Technology staff reported districtwide upgrades including UPS battery backups, a LAN migration, new servers at each school, ParentSquare adoption (reaching 99.5% of families) and about 8,400 active Chromebooks with 2,600 slated for end-of-support in 2027.

Trey Chaney, presenting the technology department's annual update to the Morgan County Schools board, said the district completed a summer project to install UPS battery backups across its network infrastructure and upgraded core systems to improve reliability and security.

"We added battery backups to every network" Chaney said, explaining the change will help keep communications and the core network online during power outages. He told the board the district migrated to a single LAN provider to consolidate internet and transport services, purchased new domain controllers and installed new servers at each school to improve authentication and system stability.
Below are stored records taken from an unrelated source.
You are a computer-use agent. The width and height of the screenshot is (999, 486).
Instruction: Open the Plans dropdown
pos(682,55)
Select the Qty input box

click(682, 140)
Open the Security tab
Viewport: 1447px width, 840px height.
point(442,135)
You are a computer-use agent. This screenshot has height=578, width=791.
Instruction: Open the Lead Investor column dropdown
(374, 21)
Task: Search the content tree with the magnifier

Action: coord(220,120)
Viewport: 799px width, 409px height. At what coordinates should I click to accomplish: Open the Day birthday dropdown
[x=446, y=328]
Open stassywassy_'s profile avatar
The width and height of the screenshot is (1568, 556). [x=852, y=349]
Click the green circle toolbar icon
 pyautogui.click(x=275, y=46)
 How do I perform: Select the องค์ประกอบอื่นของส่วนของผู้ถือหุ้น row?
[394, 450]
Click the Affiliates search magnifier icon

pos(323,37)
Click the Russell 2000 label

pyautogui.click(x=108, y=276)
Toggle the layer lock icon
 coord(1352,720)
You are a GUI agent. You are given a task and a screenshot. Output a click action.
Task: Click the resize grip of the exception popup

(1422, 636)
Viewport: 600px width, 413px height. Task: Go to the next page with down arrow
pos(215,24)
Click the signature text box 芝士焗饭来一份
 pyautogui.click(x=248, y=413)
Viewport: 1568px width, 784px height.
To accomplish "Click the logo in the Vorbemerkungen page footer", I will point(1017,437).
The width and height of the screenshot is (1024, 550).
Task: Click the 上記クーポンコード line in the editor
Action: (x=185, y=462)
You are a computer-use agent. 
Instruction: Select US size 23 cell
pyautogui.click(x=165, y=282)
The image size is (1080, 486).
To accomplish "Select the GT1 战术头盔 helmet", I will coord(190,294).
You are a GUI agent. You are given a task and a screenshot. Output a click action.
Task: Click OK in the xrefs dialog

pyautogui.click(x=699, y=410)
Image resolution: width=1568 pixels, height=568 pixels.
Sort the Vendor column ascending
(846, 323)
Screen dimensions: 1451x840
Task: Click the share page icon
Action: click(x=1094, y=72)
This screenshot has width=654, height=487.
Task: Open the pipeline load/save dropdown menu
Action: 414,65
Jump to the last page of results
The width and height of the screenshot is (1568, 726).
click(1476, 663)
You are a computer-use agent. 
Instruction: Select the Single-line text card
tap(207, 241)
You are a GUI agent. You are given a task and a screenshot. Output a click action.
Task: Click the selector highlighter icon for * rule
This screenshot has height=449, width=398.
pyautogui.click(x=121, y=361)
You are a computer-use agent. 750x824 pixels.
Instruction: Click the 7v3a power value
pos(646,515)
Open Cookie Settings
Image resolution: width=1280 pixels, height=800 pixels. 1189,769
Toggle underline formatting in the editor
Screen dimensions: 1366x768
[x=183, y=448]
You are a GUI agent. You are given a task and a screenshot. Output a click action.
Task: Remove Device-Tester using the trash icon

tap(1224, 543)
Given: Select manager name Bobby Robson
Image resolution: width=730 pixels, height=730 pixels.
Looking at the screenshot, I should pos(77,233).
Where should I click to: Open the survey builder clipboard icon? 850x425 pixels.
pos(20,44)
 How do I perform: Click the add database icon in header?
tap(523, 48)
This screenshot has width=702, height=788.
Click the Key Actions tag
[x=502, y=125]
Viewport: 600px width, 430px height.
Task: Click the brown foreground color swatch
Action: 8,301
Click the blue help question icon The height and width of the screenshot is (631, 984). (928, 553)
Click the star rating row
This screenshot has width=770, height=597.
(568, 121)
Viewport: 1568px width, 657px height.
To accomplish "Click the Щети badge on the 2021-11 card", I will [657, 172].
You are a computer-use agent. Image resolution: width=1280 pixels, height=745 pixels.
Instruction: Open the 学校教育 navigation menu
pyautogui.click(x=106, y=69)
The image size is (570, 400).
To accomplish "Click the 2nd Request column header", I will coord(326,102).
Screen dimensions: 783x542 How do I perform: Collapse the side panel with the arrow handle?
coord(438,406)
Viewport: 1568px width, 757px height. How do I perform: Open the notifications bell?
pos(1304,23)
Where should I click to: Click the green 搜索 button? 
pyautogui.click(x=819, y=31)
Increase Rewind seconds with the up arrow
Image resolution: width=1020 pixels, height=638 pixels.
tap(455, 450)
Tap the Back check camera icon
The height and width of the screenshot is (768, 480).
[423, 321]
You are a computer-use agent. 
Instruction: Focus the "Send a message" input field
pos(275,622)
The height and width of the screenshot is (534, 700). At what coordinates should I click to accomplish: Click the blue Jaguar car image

The department also modernized classroom intercoms to work with the district's voice-over-IP phone system so each room now has an addressable extension, Chaney said. He described shorter patch cables and reorganized racks to make troubleshooting easier and faster.

Chaney said the district launched ParentSquare last fall as its districtwide school-to-home communications platform and "we are now reaching a 99.5% of families in Morgan County schools." He added the district is migrating to a new website platform, SmartSites, with a target launch in spring 2026 pending a 16-week migration schedule.

On operations, the technology department implemented a ticketing and asset-tracking system (Instant IQ) and a staff-facing knowledge base that Chaney said will centralize guides, training and standard operating procedures. "We just don't know where everything is," he said of legacy asset records, calling asset discovery a work in progress.

Chaney said the district updated data-governance procedures in May 2025 after identifying compliance gaps and joined the Alabama Student Data Privacy Consortium to rely on existing vendor agreements. The district is piloting the Alabama State Department of Education GARN platform to manage software requests and publish a public product library.

He reported the district has about 8,400 active Chromebooks, "and about 2,600 of those are they're gonna end support in June 2027," noting device-refresh planning will be needed. Since June, Chaney said the help desk closed 2,027 tickets with an average resolution time of about 4.3 days; 798 of those were Chromebook-related.

Chaney closed by describing a new incident-response plan for security events or disasters and privilege-management software that requires tech approval before installations. Board members thanked the technology team and had no substantive objections.

The board did not take any formal action on the technology report; Chaney said the department will continue planning for device replacement and website migration.